Messaging and Learning Loop
Outbound forces you to answer hard questions: Who exactly is your customer? What problem do they know they have? Why does your solution matter to them today?
Most founders discover gaps in their GTM strategy when prospects ignore perfectly formatted emails. That's valuable. Silence reveals unclear positioning, weak value propositions, or incorrect ICP assumptions.
Assess message-market fit by reply patterns:
- High opens, no replies – Deliverability works, message doesn't resonate
- Low opens – Sender reputation or subject line problem
- Interested questions – Strong signal, but unclear call-to-action
- Follow-up requests – Message-market fit confirmed
Run focused experiments. Change one variable per test: subject line, opening hook, proof point, or call-to-action. Track results for 100+ sends before concluding.
Sales outreach strategy improves through repetition and disciplined measurement, not guesswork.
Real Results: $3.2M in New B2B Pipeline for Warehouse Automation Leader
When a warehouse automation leader needed to accelerate pipeline generation, we built and launched targeted outbound sequences focused on their ICP in supply chain and warehouse automation. Within four weeks, the campaigns generated $3.2M in qualified deal pipeline across 3 opportunities..
The system worked because we combined tight ICP filtering (decision-makers at companies with specific automation needs), clear value messaging (ROI-focused proof points), and disciplined follow-up sequences. No magic. Just systematic execution of the fundamentals outlined above.

Get Started Today
What are you waiting for? Launch your outbound sequence this week! Or, if you’d rather have someone else just take care of it for you, let’s connect.
FAQs
Q: How much does it cost to run outbound email?
Clay runs $150–300/month depending on enrichment volume. Instantly costs $30–100/month per inbox. Total monthly spend for a small operation: $200–500. Compare that to a single trade show or one month of paid ads.
Q: How long until I see results?
You'll get initial replies within 3–5 days of launch. Meaningful signal (10+ conversations) requires 2–4 weeks and 500+ sends. Outbound is fast compared to SEO or content marketing, not instant.

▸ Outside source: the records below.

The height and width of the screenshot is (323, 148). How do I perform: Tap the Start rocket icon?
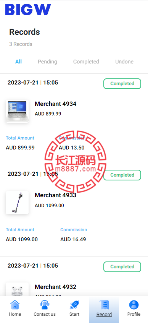click(74, 305)
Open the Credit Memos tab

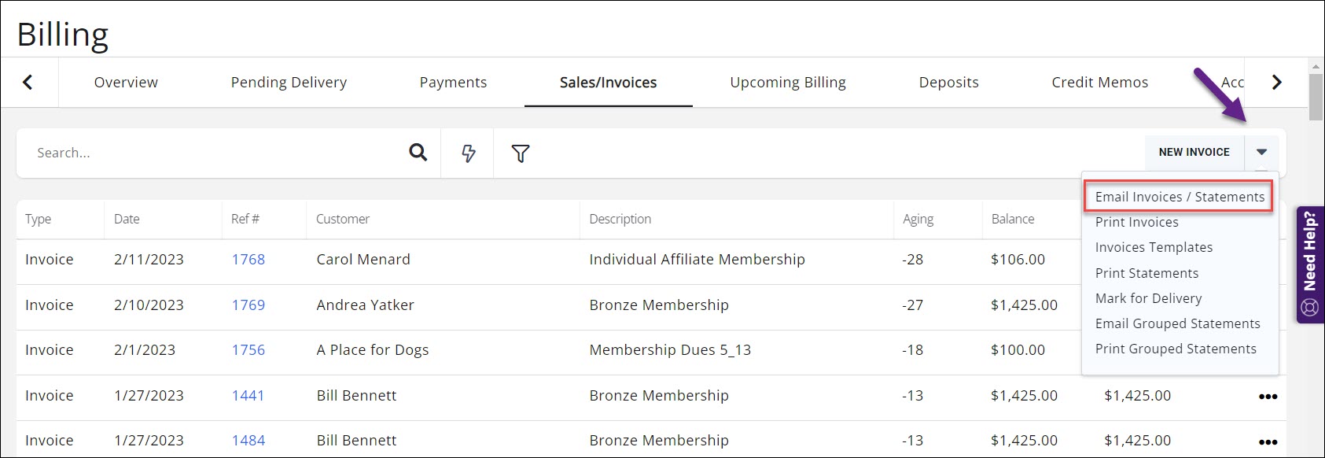pos(1099,83)
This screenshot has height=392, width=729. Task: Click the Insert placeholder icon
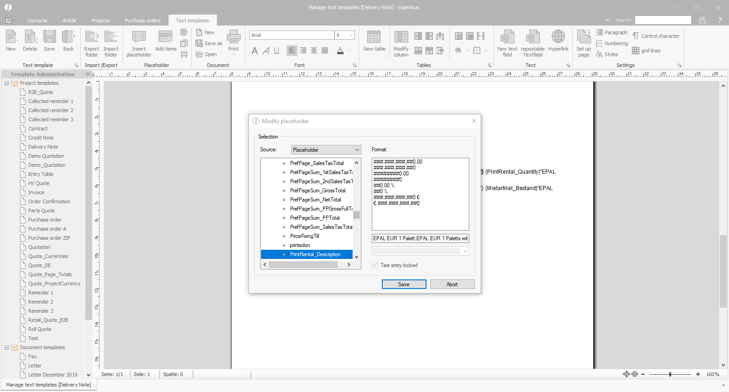139,37

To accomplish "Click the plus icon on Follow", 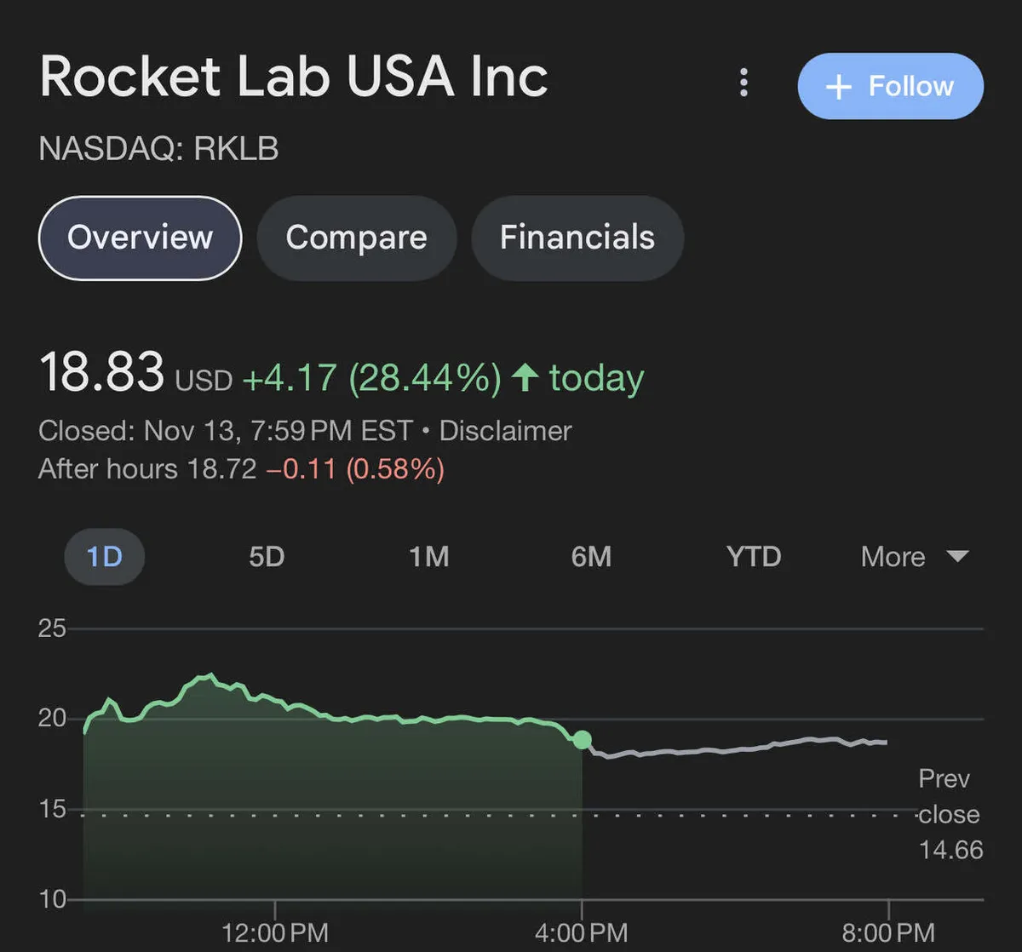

Q: Do I need multiple domains?
Start with one well-configured domain. Add sender rotation (multiple inboxes on different domains) when you exceed 50 sends per day or want to protect your primary domain reputation.
Q: How many emails should be in my sequence?
Three to five emails. Three is minimum for adequate follow-up. More than five rarely improves response rates and risks annoying prospects.
Q: What's a good response rate?For B2B outbound: 1–3% positive reply rate is standard. 5%+ is excellent. Anything below 1% signals ICP or messaging problems. Track total replies (including negative) to gauge overall engagement.